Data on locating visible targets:
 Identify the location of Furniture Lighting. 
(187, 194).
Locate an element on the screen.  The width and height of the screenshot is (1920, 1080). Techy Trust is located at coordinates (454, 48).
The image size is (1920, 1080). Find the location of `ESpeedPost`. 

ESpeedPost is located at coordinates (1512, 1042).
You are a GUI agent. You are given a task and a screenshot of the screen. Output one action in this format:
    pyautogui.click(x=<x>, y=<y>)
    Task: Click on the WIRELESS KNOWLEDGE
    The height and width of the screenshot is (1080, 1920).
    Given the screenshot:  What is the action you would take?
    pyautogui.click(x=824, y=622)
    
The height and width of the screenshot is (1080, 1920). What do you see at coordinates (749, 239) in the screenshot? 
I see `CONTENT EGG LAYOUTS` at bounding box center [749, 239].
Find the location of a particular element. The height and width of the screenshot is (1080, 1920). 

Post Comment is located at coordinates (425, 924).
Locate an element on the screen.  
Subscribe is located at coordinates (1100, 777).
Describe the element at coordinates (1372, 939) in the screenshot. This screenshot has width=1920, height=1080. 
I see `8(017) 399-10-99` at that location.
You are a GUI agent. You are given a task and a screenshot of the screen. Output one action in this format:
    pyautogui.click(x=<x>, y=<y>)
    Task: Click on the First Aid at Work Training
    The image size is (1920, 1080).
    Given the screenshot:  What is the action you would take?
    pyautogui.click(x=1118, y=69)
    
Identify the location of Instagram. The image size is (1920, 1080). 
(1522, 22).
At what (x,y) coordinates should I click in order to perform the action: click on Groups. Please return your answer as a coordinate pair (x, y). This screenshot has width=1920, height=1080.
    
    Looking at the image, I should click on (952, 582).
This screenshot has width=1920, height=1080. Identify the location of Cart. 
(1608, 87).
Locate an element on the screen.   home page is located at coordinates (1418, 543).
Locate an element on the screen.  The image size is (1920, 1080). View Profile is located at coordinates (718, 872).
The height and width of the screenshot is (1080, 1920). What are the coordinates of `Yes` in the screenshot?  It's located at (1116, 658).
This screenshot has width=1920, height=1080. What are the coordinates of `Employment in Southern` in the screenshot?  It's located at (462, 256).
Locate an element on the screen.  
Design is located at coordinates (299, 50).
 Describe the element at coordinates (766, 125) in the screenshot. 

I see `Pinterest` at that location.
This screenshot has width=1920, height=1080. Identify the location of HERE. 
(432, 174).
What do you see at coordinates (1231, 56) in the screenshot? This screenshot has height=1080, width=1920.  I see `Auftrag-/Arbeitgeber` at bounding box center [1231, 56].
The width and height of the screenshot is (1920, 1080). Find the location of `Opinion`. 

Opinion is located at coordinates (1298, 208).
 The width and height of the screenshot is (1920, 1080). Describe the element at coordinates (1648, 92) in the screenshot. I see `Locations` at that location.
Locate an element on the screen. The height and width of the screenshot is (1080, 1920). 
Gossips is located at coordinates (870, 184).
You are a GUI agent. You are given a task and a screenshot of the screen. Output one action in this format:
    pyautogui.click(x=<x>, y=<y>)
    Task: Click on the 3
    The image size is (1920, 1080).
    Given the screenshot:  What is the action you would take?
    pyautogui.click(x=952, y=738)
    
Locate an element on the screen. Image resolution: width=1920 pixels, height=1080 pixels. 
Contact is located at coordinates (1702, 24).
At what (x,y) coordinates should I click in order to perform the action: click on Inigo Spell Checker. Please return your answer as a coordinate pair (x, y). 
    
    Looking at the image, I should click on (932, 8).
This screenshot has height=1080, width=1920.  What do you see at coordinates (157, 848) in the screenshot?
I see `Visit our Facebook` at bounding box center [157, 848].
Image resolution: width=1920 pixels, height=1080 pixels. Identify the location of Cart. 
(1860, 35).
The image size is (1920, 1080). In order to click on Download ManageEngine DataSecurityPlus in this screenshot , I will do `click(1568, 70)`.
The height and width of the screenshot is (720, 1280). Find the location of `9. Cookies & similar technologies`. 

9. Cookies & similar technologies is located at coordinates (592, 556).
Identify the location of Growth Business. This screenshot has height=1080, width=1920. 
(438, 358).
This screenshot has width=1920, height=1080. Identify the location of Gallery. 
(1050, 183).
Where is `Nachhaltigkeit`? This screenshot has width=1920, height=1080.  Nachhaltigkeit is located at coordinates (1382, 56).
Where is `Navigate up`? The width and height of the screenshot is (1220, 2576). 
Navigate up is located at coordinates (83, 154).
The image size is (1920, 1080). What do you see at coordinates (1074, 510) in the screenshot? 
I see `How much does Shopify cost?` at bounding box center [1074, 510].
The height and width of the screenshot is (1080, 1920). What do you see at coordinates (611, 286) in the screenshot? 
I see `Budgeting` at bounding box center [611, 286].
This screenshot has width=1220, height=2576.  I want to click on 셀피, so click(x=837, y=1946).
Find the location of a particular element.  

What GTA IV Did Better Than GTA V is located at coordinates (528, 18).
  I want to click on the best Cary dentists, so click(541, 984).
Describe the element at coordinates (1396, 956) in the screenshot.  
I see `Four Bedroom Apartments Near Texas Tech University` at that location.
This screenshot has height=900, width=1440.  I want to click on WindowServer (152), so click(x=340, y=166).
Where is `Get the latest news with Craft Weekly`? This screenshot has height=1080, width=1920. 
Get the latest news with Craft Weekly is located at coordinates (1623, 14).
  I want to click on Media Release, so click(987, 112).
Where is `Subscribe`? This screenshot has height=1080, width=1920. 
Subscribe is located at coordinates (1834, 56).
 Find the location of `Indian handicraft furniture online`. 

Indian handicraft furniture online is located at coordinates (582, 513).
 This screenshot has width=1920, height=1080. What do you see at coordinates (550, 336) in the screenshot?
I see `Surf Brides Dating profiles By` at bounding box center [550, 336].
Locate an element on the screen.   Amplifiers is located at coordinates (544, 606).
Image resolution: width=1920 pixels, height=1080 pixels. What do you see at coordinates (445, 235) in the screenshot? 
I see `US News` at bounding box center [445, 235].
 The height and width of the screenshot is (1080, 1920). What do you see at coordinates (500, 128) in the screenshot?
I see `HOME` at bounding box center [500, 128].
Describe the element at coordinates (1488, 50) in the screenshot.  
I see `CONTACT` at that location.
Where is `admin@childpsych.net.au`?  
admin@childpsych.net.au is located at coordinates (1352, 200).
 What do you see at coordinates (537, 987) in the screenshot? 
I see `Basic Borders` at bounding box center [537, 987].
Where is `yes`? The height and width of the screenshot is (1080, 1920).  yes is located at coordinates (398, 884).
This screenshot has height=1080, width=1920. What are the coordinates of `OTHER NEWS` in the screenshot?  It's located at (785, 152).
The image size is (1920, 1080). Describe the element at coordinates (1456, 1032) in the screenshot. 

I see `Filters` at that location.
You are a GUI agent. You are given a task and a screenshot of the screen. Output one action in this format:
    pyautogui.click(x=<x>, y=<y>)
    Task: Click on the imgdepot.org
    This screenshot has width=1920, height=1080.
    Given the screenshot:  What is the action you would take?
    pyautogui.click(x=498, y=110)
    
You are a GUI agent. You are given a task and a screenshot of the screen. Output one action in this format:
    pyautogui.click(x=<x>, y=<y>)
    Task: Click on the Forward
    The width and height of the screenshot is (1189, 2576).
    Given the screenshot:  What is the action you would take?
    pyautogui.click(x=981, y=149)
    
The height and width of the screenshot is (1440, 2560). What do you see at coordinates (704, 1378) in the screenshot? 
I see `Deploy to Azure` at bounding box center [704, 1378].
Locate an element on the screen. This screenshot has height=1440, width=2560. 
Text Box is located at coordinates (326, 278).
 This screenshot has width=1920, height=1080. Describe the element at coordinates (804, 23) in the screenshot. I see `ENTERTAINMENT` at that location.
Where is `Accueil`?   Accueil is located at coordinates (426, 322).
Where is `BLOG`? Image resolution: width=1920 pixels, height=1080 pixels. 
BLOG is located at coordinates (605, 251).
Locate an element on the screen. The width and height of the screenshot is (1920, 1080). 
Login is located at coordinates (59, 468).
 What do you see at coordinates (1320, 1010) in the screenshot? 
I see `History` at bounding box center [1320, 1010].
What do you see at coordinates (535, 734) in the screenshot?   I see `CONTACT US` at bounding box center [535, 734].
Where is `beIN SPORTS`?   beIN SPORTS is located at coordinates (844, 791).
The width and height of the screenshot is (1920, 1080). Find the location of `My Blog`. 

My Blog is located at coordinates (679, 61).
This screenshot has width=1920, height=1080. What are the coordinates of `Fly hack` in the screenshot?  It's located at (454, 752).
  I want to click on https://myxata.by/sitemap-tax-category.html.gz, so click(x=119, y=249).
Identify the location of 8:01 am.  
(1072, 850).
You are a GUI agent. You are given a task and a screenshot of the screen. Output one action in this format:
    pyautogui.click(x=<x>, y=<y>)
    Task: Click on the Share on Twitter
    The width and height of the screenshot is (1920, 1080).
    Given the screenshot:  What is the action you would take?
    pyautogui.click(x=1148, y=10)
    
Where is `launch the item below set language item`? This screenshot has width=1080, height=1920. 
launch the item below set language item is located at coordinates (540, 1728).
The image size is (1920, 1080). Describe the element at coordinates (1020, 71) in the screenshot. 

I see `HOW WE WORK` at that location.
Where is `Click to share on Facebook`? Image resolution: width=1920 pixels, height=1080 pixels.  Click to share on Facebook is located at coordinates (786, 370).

**What is expected:**
Rewrite the items from the very first line through the line that contains "pyautogui.click(x=1118, y=69)", inclusive, replacing "GUI agent" with "desktop agent" and leaving everything else unchanged.

**Output:**
 Identify the location of Furniture Lighting. 
(187, 194).
Locate an element on the screen.  The width and height of the screenshot is (1920, 1080). Techy Trust is located at coordinates (454, 48).
The image size is (1920, 1080). Find the location of `ESpeedPost`. 

ESpeedPost is located at coordinates (1512, 1042).
You are a desktop agent. You are given a task and a screenshot of the screen. Output one action in this format:
    pyautogui.click(x=<x>, y=<y>)
    Task: Click on the WIRELESS KNOWLEDGE
    The height and width of the screenshot is (1080, 1920).
    Given the screenshot:  What is the action you would take?
    pyautogui.click(x=824, y=622)
    
The height and width of the screenshot is (1080, 1920). What do you see at coordinates (749, 239) in the screenshot? 
I see `CONTENT EGG LAYOUTS` at bounding box center [749, 239].
Find the location of a particular element. The height and width of the screenshot is (1080, 1920). 

Post Comment is located at coordinates (425, 924).
Locate an element on the screen.  
Subscribe is located at coordinates (1100, 777).
Describe the element at coordinates (1372, 939) in the screenshot. This screenshot has width=1920, height=1080. 
I see `8(017) 399-10-99` at that location.
You are a desktop agent. You are given a task and a screenshot of the screen. Output one action in this format:
    pyautogui.click(x=<x>, y=<y>)
    Task: Click on the First Aid at Work Training
    The image size is (1920, 1080).
    Given the screenshot:  What is the action you would take?
    pyautogui.click(x=1118, y=69)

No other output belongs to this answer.